I have tried a couple different things such as:

df = df.with_column(
    pl.col('Stat0').str.replace(r'\$i', pl.col('Amount'))
)

Expected result

result = pl.DataFrame(
    {
        "ItemId": [15148, 15148, 24957],
        "SuffixFactor": [19200, 200, 24],
        "ItemRand": [254, -1, -44],
        "Stat0": ['+5 Defense', '+7 Might', '+9 Vitality'],
        "Amount": ['', '7', '']
    }
)

But this doesn't seem to work.

I hope someone can help.

Best regards

can u pls add what is your expected output as `df` ? – Bhargav - Retarded Skills Aug 20 '22 at 13:36 — Bhargav - Retarded Skills, Aug 20 '22 at 13:36
Oh sorry, yes I have made an edit now :) – Shamatix Aug 20 '22 at 13:57 — Shamatix, Aug 20 '22 at 13:57

score 9 · Accepted Answer · 2022-08-22T18:08:20.580

Edit: Polars >= 0.14.4

As of Polars 0.14.4, the replace and replace_all expressions allow an Expression for the value parameter.

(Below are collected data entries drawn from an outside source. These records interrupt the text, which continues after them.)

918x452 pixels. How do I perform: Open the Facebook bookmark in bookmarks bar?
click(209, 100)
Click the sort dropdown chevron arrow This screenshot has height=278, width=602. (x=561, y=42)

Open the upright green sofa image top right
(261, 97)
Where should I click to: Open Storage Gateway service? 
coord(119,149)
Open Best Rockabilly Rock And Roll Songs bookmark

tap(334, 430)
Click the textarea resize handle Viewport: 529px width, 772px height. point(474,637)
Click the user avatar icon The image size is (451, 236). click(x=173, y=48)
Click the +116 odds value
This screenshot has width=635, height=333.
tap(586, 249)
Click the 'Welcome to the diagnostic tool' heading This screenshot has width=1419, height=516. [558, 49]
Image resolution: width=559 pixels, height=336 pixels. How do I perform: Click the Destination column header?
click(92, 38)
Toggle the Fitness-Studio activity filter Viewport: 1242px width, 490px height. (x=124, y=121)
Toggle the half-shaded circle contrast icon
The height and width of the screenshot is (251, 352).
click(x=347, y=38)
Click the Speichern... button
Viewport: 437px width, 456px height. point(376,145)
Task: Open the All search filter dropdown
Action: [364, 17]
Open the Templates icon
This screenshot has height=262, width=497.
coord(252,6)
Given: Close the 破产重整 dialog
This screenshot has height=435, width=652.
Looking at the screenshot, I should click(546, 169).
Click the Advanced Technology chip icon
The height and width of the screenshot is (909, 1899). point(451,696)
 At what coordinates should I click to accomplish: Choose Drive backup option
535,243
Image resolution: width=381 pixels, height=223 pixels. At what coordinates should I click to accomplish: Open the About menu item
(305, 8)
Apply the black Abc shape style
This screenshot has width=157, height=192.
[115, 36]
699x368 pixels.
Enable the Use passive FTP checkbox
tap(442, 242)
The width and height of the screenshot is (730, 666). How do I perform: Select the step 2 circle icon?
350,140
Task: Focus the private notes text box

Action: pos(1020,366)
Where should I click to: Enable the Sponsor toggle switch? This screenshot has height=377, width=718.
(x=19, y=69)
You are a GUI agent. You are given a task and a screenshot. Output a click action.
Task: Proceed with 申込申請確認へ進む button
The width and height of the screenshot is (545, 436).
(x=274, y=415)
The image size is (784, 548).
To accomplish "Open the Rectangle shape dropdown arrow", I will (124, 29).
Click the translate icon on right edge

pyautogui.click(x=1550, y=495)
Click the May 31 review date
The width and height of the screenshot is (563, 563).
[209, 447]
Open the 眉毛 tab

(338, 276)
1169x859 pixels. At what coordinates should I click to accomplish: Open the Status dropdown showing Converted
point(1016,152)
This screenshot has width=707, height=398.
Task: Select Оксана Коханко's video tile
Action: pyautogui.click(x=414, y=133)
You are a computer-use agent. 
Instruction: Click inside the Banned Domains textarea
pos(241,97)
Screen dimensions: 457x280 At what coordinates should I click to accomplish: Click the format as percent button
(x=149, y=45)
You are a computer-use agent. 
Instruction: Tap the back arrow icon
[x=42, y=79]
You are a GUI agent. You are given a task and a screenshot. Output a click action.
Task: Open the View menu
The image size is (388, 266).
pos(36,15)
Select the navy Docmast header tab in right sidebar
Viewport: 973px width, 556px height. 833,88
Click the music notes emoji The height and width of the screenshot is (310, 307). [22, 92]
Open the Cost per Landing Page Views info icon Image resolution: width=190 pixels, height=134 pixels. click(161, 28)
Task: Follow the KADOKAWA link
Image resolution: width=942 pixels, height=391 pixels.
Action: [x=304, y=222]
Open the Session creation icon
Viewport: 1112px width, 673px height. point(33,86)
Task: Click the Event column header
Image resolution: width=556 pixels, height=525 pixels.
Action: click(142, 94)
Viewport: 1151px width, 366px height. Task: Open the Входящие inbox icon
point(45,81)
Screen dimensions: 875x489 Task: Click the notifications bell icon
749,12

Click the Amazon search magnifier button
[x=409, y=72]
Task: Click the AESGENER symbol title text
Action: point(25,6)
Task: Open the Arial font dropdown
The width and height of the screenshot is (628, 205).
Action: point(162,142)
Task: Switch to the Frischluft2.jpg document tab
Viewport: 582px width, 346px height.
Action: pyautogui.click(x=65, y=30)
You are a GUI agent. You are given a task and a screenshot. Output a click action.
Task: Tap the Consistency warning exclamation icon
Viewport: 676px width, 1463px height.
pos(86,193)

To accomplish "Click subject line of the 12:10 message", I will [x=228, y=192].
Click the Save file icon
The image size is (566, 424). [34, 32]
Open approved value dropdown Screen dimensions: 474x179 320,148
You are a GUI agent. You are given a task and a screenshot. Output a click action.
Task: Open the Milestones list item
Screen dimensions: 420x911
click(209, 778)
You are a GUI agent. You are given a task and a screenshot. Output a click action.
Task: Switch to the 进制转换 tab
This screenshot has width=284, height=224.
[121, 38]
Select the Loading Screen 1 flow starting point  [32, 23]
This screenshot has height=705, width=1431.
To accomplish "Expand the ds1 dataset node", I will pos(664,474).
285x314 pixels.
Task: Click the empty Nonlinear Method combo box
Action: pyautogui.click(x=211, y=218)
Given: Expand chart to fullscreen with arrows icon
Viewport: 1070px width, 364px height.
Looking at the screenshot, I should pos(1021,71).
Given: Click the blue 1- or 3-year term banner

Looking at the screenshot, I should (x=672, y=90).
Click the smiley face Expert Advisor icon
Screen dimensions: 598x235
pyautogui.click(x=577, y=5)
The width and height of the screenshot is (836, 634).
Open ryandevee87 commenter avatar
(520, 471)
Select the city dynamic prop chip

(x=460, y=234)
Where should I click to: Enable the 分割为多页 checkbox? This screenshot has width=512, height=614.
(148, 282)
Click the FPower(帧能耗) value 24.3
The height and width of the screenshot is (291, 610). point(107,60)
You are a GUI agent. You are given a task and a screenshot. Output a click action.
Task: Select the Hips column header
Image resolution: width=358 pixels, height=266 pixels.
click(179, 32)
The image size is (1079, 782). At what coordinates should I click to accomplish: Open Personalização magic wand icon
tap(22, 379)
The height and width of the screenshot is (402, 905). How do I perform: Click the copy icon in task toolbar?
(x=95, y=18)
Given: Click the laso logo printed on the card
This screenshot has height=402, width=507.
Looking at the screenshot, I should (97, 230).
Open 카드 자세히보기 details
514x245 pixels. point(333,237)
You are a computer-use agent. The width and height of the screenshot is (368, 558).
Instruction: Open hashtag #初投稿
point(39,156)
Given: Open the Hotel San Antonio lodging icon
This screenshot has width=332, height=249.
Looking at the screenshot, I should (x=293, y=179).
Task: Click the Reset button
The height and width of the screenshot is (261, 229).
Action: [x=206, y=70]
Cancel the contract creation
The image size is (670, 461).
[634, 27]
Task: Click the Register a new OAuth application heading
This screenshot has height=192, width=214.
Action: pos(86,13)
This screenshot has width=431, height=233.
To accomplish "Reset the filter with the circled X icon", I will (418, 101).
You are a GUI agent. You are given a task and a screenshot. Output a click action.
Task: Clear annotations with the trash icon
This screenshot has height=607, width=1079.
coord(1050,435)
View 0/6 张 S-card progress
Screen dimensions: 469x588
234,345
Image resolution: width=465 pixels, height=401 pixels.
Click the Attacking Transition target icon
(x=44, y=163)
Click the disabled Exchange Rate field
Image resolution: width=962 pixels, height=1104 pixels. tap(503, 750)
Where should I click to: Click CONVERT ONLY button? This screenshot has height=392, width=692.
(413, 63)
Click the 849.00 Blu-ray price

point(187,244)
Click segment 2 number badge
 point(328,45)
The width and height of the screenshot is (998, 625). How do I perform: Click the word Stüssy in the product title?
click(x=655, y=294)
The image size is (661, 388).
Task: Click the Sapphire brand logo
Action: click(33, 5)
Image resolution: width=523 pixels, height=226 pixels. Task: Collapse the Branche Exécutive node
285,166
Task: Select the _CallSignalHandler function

Thus, we can solve this more simply as:

df.with_column(
    pl.col('Stat0').str.replace(r'\$i', pl.col('Amount'))
)

shape: (3, 5)
┌────────┬──────────────┬──────────┬─────────────┬────────┐
│ ItemId ┆ SuffixFactor ┆ ItemRand ┆ Stat0       ┆ Amount │
│ ---    ┆ ---          ┆ ---      ┆ ---         ┆ ---    │
│ i64    ┆ i64          ┆ i64      ┆ str         ┆ str    │
╞════════╪══════════════╪══════════╪═════════════╪════════╡
│ 15148  ┆ 19200        ┆ 254      ┆ +5 Defense  ┆        │
├╌╌╌╌╌╌╌╌┼╌╌╌╌╌╌╌╌╌╌╌╌╌╌┼╌╌╌╌╌╌╌╌╌╌┼╌╌╌╌╌╌╌╌╌╌╌╌╌┼╌╌╌╌╌╌╌╌┤
│ 15148  ┆ 200          ┆ -1       ┆ +7 Might    ┆ 7      │
├╌╌╌╌╌╌╌╌┼╌╌╌╌╌╌╌╌╌╌╌╌╌╌┼╌╌╌╌╌╌╌╌╌╌┼╌╌╌╌╌╌╌╌╌╌╌╌╌┼╌╌╌╌╌╌╌╌┤
│ 24957  ┆ 24           ┆ -44      ┆ +9 Vitality ┆        │
└────────┴──────────────┴──────────┴─────────────┴────────┘

Polars < 0.14.4

The problem is that the replace method does not take an Expression, only a constant. Thus, we cannot use a column as replacement values, only a constant.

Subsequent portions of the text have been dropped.